Error while reading steaming source from DLT Pipeline

Bhaskar29
Databricks Partner

Hi All, 

I am getting this error, when I am reading the streaming source

Full load - It loads

Incremental load - am facing this error

This is the piece of code that am using 

def gim_suppliers_ln():
    logger.info("Starting __cn_gim_suppliers")
    overall_start_time = time.time()
    try:
        # Log the start time of the readStream execution
        read_stream_start_time = time.time()
        logger.info(f"readStream execution started at {read_stream_start_time}")

        spark.conf.set("spark.sql.files.ignoreMissingFiles","true")
        spark._jvm.com.databricks.sql.transaction.tahoe.DeltaLog.clearCache()
        spark.conf.set("spark.databricks.delta.retentionDurationCheck.enabled", "false")
        spark.conf.set("spark.databricks.delta.changeDataFeed.timestampOutOfRange.enabled", "true")

        # Read from the source streaming table
        df= spark.readStream \
        .format("delta") \
        .option("readChangeFeed", "true") \
        .option("startingTimestamp", starting_timestamp) \
        .option("endingTimestamp", ending_timestamp) \
        .load(primary_delta_table_path_url)
       
        # Log the end time of the readStream execution
        read_stream_end_time = time.time()
        logger.info(f"readStream execution completed at {read_stream_end_time}")
        logger.info(f"readStream execution took {read_stream_end_time - read_stream_start_time} seconds")
 
Any help would be appreciated

Bhaskar29_0-1718877478034.png

 

daniel_sahal
Databricks MVP

@Bhaskar29 
It looks like the source table got vacuumed, that's why streaming is unable to read the CDF for the given timestamp.

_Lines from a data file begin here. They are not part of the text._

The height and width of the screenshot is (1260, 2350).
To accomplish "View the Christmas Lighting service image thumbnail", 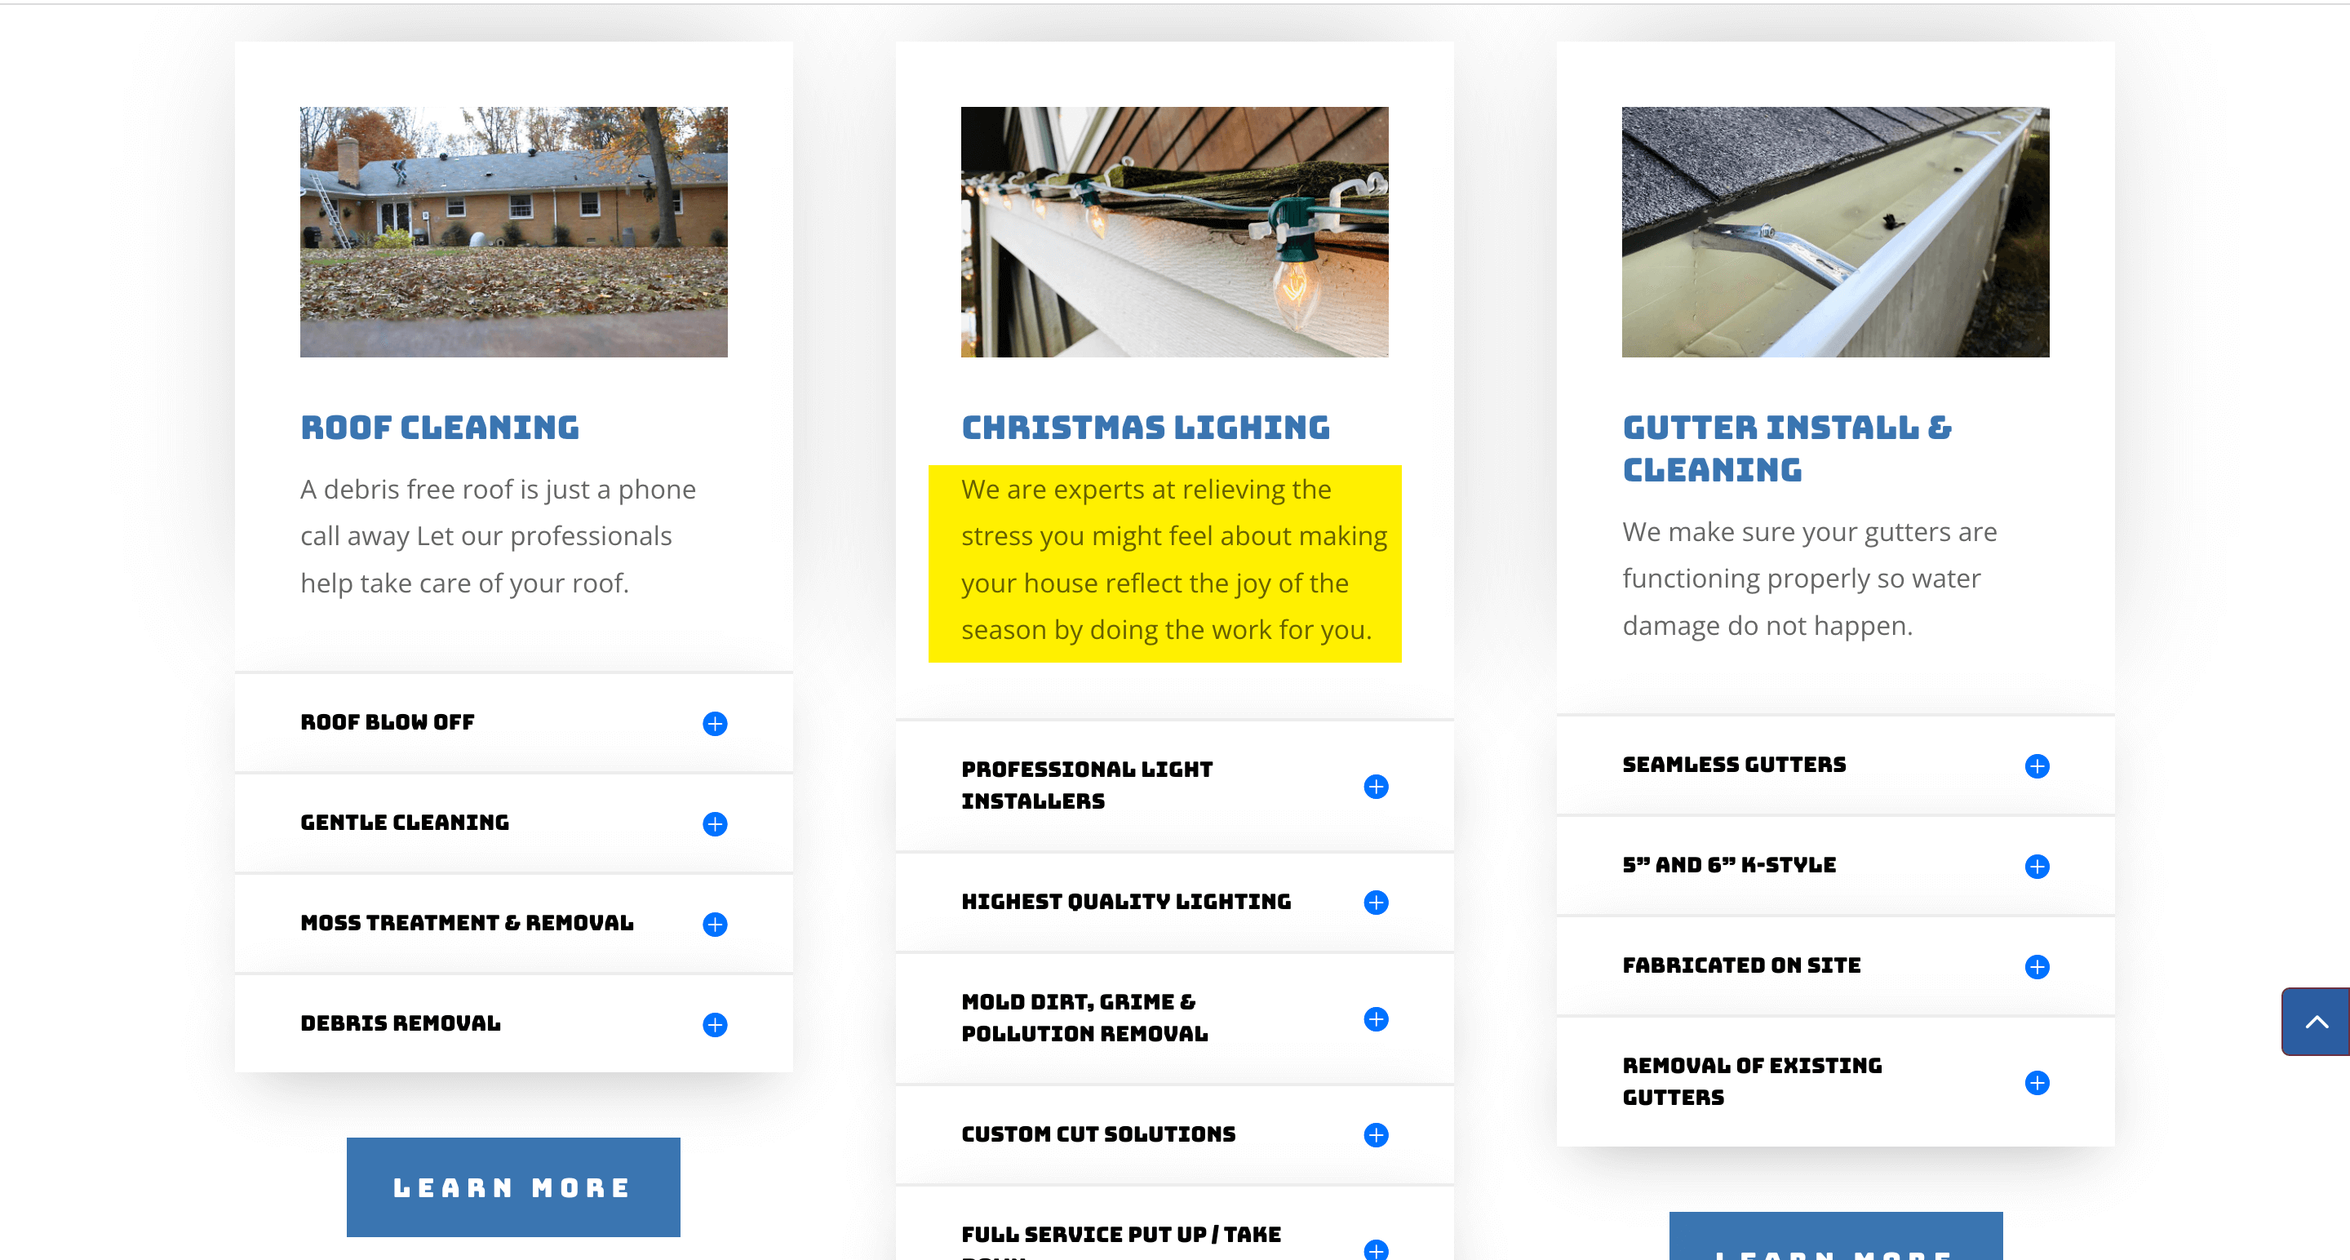I will point(1175,230).
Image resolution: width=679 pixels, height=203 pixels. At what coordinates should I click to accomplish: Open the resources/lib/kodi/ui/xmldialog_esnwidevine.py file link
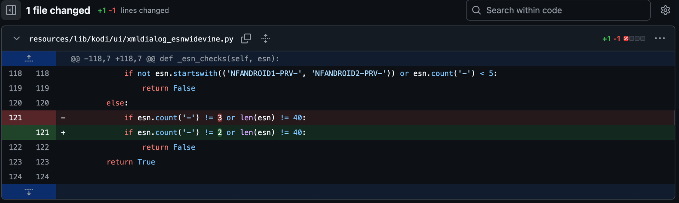(x=131, y=39)
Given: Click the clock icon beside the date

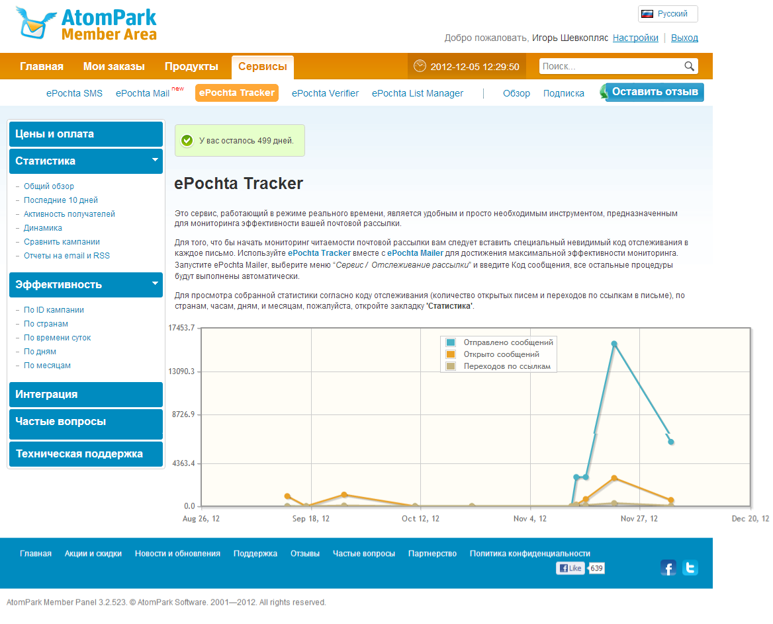Looking at the screenshot, I should (x=420, y=66).
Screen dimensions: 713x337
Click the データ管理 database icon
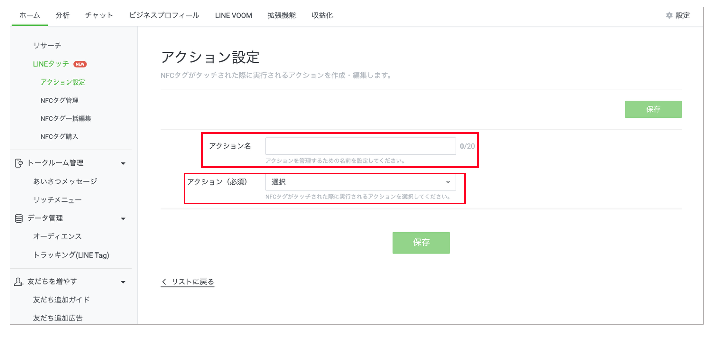point(19,218)
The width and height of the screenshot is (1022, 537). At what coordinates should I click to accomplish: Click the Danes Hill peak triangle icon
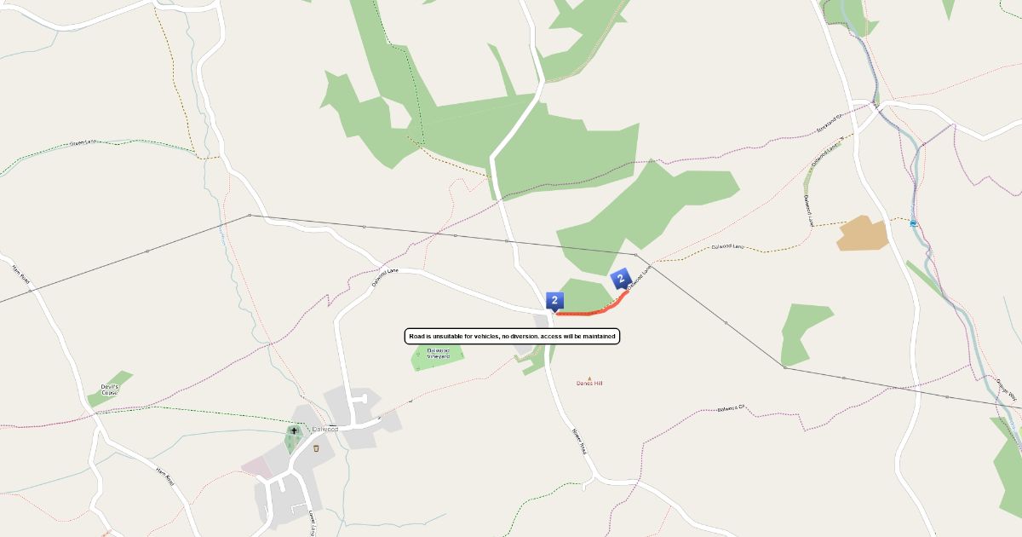coord(589,376)
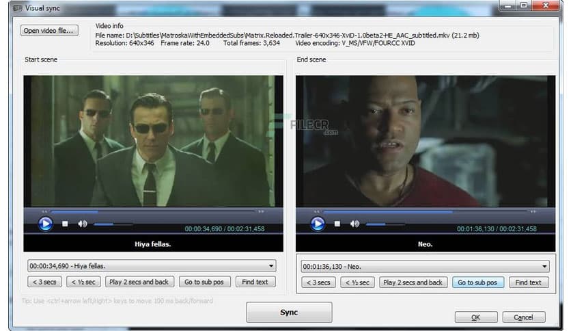
Task: Click the Cancel button
Action: (523, 317)
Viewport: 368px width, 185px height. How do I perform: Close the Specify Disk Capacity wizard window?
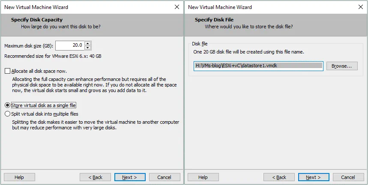[177, 7]
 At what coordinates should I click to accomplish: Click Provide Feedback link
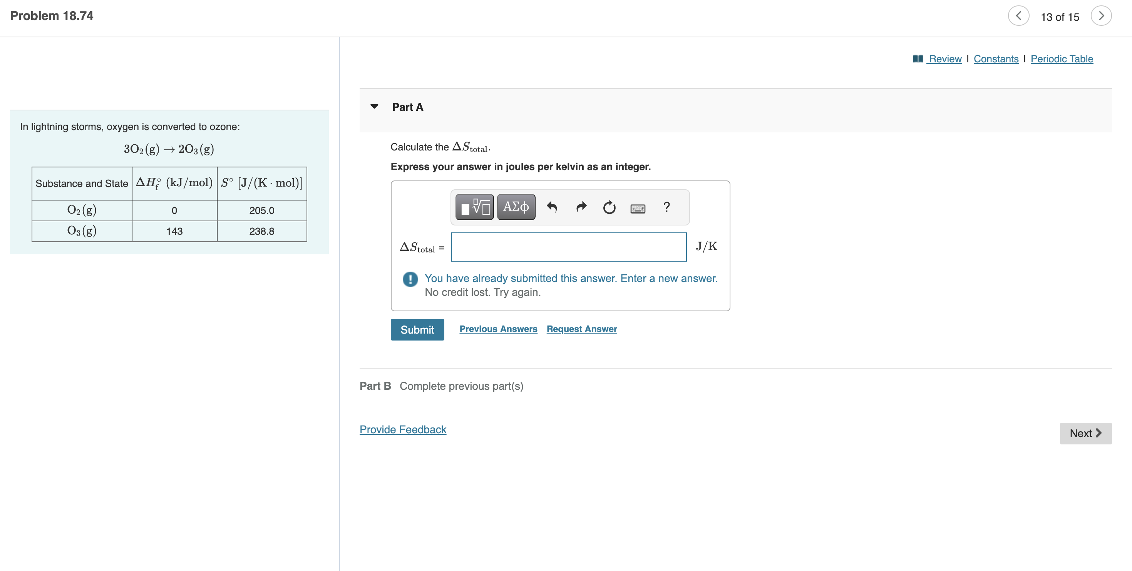pyautogui.click(x=403, y=430)

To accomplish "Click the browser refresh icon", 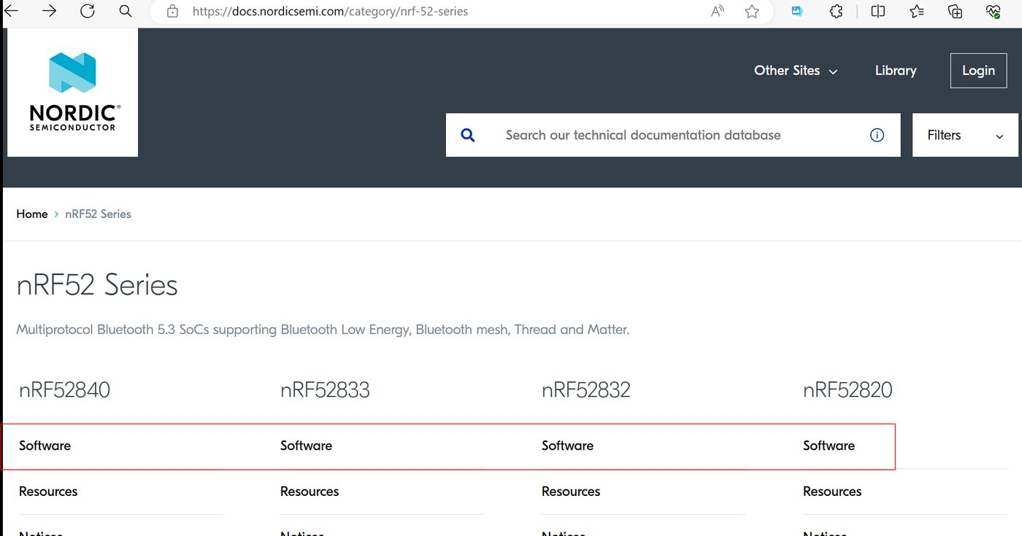I will click(88, 11).
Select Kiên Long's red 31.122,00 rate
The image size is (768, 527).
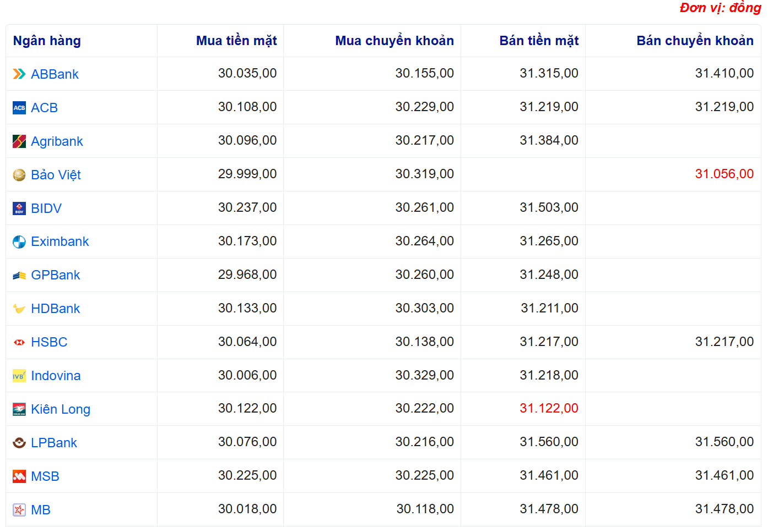click(549, 408)
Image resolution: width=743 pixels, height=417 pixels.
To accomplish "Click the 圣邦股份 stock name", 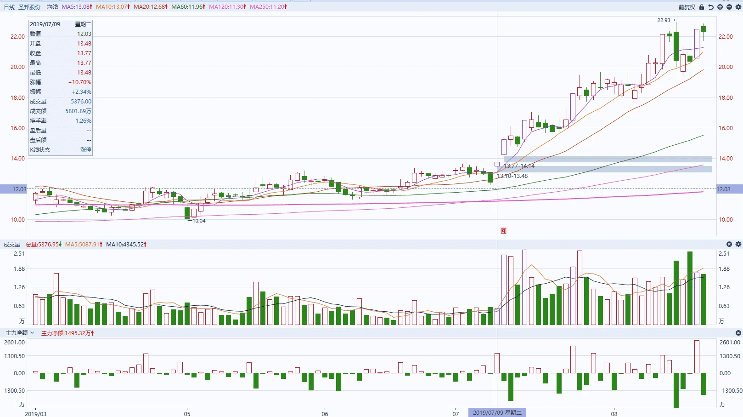I will click(29, 7).
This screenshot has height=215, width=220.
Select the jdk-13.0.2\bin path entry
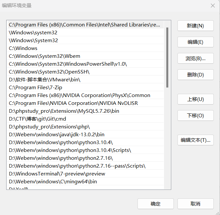coord(57,135)
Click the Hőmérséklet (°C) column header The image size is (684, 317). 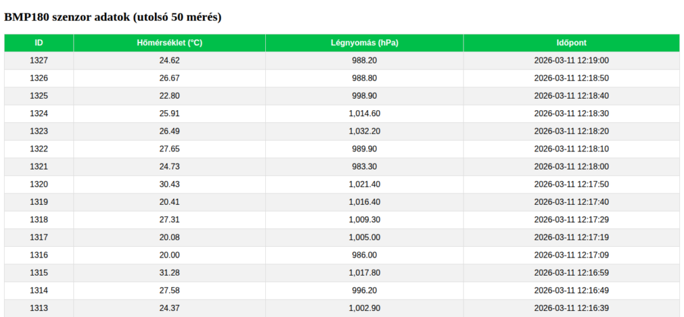pos(169,43)
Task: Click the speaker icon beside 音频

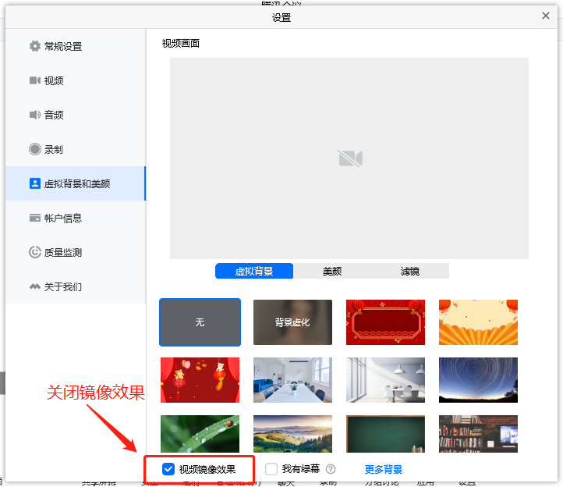Action: click(x=34, y=115)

How do we handle this scenario ? Incremental loads are failing when we pass the starting_timestamp and ending_timestamp which we are deriving from the event log

 

# Path to the Delta table
event_log_path = "/pipelines/{pipeline_id}/system/events"
# Read Delta table into DataFrame

sql_query = f"""
SELECT id
,MAX(timestamp) AS timestamp
FROM delta.`{event_log_path}`
WHERE event_type = 'flow_progress'
AND details:flow_progress.status = 'COMPLETED'
GROUP BY id
LIMIT 1
"""
df_filtered = spark.sql(sql_query)

# Extract the timestamp from the result
top_record = df_filtered.first()
starting_timestamp = top_record['timestamp']
ending_timestamp = datetime.now()

rachelgreen2
New Contributor II

thanks for the info